Critique | Livres

Tiphaine Samoyault – Bête de cirque

Marie-Danielle Racourt
Marie-Danielle Racourt Journaliste livres

RÉCIT | En 1995, âgée de 26 ans, la narratrice se voyait telle une bête de cirque… En 2010, elle se sent quasiment libre. Que s’est-il passé durant ces quinze années? Sarajevo!

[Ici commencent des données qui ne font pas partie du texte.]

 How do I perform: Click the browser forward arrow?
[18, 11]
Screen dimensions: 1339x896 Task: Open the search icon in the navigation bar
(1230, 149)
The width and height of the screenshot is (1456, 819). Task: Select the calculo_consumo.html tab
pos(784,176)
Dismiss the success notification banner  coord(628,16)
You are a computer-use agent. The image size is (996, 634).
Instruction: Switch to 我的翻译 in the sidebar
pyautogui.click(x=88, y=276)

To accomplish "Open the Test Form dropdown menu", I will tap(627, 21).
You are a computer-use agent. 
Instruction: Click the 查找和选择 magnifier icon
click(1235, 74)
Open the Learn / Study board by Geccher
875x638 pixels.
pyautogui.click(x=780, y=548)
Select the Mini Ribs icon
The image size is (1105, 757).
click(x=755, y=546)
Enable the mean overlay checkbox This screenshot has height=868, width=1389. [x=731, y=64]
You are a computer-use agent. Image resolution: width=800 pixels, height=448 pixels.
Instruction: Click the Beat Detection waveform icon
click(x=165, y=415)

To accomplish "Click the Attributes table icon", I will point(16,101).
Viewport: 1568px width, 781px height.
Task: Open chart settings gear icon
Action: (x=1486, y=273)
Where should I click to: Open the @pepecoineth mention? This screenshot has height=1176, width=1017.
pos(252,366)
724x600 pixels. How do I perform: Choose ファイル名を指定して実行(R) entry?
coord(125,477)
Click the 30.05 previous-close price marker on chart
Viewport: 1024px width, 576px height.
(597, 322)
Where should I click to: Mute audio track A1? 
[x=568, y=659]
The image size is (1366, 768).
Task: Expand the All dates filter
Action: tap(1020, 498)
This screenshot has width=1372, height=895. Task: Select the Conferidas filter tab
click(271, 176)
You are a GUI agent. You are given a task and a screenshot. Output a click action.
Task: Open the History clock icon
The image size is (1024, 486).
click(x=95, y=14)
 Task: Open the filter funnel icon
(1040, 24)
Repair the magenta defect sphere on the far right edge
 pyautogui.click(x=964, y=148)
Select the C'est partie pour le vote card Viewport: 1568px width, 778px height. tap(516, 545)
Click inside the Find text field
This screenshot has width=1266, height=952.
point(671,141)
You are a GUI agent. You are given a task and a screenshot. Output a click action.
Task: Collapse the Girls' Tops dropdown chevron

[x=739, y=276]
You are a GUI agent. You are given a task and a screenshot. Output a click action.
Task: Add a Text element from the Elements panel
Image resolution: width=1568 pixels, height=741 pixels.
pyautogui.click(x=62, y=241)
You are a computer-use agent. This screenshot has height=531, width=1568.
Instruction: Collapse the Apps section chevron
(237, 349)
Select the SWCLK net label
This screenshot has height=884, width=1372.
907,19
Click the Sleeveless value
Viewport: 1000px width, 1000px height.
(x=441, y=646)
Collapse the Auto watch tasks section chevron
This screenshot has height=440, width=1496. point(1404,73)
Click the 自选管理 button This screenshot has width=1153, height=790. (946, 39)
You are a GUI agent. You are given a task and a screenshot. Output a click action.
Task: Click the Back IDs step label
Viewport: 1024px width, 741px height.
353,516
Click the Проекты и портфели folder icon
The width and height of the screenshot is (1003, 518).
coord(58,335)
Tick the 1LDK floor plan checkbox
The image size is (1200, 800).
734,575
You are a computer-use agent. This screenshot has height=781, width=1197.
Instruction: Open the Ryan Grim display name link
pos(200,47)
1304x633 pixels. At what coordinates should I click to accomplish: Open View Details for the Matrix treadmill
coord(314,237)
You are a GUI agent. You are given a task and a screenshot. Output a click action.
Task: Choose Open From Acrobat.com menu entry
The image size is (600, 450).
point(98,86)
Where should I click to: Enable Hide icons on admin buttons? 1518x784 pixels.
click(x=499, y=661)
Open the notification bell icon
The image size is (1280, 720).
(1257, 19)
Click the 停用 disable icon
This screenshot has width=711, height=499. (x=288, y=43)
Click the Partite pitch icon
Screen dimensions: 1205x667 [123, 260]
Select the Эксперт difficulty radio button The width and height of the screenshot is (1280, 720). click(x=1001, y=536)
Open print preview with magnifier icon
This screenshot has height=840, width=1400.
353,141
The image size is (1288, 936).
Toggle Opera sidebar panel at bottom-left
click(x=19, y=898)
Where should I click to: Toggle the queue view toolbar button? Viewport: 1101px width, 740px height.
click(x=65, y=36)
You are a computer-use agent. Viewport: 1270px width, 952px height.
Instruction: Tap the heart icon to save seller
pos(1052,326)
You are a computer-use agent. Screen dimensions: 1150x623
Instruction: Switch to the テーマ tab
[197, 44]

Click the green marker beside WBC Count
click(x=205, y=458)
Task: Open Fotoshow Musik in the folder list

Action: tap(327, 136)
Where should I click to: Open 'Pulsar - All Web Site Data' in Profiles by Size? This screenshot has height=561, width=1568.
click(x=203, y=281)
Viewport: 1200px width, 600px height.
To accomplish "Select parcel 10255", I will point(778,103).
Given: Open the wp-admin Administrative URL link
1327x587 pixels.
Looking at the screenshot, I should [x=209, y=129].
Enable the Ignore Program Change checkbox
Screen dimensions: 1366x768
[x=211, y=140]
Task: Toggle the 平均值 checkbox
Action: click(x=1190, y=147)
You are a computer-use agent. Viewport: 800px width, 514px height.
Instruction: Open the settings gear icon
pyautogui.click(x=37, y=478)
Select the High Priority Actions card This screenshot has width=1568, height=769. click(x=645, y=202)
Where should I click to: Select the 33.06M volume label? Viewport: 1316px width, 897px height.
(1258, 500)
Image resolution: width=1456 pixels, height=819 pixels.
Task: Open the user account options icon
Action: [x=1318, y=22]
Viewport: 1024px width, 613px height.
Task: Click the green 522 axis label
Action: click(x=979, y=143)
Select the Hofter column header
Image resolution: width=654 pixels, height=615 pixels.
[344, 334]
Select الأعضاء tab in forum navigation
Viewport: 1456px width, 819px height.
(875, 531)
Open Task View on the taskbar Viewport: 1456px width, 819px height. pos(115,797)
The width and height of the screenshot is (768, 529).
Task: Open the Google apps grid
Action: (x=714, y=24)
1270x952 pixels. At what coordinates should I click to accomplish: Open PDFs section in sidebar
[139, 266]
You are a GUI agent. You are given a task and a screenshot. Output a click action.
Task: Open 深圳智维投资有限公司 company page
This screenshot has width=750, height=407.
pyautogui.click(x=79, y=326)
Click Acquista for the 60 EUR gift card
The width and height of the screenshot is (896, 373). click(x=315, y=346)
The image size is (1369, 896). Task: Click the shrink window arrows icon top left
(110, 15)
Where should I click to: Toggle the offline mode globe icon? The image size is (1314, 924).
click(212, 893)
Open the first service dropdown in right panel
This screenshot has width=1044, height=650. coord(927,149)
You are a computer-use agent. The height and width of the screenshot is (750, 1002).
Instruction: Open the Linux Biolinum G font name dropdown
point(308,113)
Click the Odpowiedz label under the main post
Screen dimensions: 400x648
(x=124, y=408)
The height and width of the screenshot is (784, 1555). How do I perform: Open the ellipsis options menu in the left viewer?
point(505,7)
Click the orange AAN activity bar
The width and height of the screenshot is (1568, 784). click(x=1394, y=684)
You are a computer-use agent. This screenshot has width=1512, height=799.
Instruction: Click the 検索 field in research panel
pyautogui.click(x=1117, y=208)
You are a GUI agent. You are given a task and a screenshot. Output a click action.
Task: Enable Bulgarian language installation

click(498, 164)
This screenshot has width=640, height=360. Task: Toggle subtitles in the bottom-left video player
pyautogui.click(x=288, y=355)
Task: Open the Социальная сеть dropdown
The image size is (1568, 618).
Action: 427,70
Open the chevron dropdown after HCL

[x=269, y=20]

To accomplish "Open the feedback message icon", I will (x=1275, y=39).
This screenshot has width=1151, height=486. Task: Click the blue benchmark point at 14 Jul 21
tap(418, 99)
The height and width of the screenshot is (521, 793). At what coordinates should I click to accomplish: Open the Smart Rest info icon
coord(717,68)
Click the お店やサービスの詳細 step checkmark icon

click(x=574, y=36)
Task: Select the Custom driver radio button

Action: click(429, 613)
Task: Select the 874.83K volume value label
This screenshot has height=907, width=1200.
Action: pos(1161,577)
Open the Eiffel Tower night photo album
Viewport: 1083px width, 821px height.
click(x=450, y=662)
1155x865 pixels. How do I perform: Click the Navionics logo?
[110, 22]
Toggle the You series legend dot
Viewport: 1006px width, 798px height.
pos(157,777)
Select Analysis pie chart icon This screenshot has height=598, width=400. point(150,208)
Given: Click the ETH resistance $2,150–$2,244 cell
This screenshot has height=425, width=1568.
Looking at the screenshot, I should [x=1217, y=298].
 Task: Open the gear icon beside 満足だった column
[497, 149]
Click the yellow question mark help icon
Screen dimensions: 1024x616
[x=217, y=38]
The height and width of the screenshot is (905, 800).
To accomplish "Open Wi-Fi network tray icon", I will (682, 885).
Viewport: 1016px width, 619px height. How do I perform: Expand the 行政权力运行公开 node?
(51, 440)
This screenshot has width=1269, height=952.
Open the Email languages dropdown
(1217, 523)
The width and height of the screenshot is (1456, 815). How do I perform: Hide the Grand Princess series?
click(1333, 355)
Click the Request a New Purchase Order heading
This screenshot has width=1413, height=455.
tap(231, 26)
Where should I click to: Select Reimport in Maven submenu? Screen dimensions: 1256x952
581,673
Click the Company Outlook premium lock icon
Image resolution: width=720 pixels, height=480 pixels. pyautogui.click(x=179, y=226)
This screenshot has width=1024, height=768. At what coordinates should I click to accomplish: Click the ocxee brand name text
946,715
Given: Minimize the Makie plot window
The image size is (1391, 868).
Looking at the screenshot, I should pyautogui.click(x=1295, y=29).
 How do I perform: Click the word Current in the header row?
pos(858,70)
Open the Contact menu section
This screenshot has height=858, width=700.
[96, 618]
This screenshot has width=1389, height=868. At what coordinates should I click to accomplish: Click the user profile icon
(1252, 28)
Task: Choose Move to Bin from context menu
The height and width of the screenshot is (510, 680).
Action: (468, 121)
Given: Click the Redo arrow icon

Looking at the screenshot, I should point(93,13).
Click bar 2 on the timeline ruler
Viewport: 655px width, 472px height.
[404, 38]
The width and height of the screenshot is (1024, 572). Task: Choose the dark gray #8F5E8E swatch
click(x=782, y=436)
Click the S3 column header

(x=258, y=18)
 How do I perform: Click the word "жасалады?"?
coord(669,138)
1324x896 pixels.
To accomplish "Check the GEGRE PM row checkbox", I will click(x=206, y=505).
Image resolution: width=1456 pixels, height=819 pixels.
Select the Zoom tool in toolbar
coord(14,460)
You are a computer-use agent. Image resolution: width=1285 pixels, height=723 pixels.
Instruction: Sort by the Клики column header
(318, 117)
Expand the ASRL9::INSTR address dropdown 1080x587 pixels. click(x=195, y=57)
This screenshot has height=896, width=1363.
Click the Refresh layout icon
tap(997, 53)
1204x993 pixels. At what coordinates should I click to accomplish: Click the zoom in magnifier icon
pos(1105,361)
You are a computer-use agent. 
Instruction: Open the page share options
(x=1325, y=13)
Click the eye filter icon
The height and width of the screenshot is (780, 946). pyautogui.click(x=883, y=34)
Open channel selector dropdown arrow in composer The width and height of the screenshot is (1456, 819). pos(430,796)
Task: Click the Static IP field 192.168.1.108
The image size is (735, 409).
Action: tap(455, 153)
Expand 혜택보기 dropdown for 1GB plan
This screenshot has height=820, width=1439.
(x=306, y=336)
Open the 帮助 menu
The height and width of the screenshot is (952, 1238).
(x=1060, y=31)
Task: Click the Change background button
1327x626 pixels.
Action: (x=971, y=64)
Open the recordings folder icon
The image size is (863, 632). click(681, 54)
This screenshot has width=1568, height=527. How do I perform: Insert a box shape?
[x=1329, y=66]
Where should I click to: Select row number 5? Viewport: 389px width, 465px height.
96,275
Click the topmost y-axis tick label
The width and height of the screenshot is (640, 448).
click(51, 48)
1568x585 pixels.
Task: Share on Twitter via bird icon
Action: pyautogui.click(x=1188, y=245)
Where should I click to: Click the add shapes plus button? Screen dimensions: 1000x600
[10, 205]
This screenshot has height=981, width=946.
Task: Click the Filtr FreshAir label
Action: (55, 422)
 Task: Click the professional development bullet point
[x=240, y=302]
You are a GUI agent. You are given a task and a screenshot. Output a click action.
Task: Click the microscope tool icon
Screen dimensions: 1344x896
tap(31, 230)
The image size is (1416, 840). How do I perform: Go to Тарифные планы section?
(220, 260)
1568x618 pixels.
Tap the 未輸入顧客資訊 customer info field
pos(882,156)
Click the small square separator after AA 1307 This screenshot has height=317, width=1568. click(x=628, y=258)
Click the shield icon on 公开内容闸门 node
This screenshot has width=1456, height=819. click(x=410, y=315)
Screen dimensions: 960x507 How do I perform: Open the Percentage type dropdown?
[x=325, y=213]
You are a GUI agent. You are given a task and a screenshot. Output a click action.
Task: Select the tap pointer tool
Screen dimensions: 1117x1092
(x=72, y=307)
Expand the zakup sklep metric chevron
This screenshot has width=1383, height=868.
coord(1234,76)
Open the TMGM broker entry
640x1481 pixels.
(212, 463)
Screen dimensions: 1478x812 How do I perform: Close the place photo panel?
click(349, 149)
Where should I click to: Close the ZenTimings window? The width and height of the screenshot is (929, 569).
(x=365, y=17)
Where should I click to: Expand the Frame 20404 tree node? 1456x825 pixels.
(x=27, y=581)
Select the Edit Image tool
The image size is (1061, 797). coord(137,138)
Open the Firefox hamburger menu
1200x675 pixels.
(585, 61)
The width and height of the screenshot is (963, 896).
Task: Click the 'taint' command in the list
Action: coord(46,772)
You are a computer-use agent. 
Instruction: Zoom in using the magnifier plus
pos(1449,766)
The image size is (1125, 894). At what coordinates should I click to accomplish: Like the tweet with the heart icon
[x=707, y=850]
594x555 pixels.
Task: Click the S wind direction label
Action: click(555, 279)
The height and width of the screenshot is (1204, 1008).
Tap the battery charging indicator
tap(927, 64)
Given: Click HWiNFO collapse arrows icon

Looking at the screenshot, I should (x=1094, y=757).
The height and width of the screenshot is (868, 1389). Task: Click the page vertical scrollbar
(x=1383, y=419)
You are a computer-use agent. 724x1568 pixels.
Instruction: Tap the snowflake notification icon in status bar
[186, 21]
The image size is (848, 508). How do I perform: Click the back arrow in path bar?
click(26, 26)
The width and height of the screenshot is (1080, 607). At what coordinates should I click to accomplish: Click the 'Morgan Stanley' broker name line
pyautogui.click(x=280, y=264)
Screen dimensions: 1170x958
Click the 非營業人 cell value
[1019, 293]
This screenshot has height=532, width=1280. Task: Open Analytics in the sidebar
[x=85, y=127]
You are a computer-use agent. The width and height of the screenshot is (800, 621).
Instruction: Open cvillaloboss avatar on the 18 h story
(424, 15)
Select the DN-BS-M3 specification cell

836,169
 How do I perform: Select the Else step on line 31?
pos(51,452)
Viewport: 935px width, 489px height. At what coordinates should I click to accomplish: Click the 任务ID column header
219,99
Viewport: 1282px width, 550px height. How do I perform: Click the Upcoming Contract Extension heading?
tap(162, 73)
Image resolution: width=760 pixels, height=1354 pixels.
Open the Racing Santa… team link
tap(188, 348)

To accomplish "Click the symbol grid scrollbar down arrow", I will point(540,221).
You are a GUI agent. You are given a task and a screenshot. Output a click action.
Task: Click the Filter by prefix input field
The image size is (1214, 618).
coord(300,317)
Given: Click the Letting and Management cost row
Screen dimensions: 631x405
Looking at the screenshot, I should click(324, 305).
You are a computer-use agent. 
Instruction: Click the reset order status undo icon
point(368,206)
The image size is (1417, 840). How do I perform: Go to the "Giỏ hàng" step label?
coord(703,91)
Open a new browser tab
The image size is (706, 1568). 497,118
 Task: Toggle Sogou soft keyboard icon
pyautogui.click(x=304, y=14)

Tiphaine Samoyault - Bête de cirque

Un premier voyage en avion militaire en tant qu’enseignante dans un pays en guerre. Peut-être voulait-elle faire partie de l’Histoire? Mais elle n’y a jamais trouvé sa place, et c’est là que le questionnement a commencé. Tout d’abord par une idéalisation du « temps de la guerre ». Puis ce fut un impérieux besoin de parler, de comprendre cette société qui se pense « comme un tout illimité alors qu’elle devrait travailler sur des tonalités restreintes ». Besoin de comprendre ses ratages: les personnages se sont mariés, ont eu des enfants sans désir, ce qui permet à l’auteure d’écrire des pages magnifiques sur les variations amoureuses, depuis l’éveil jusqu’à la descente vers les abymes de la culpabilité. Le poids des mots plus percutants, plus blessants que les actes. Ces mots-maux qui engendrent les hontes, honte d’être femme, honte d’avoir en permanence l’impression d’usurper la place d’un autre. Ici encore Tiphaine Samoyault écrit des textes d’une beauté fulgurante sur le rôle immuable de la mère. Enfin « la honte inguérissable d’exister ». Alors il lui faut quitter la France « pour que l’imagination déborde ». Il lui faut revenir quinze ans plus tard sur les lieux de l’origine. Neuf textes courts où se mêlent engagement, philosophie existentielle et récits intimistes. L’auteure y manie avec art une palette d’écritures multiples: rigoureuse, vraie, brute dans la lucidité et tellement poétique.

BÊTE DE CIRQUE, DE TIPHAINE SAMOYAULT, ÉDITIONS DU SEUIL, 154 PAGES.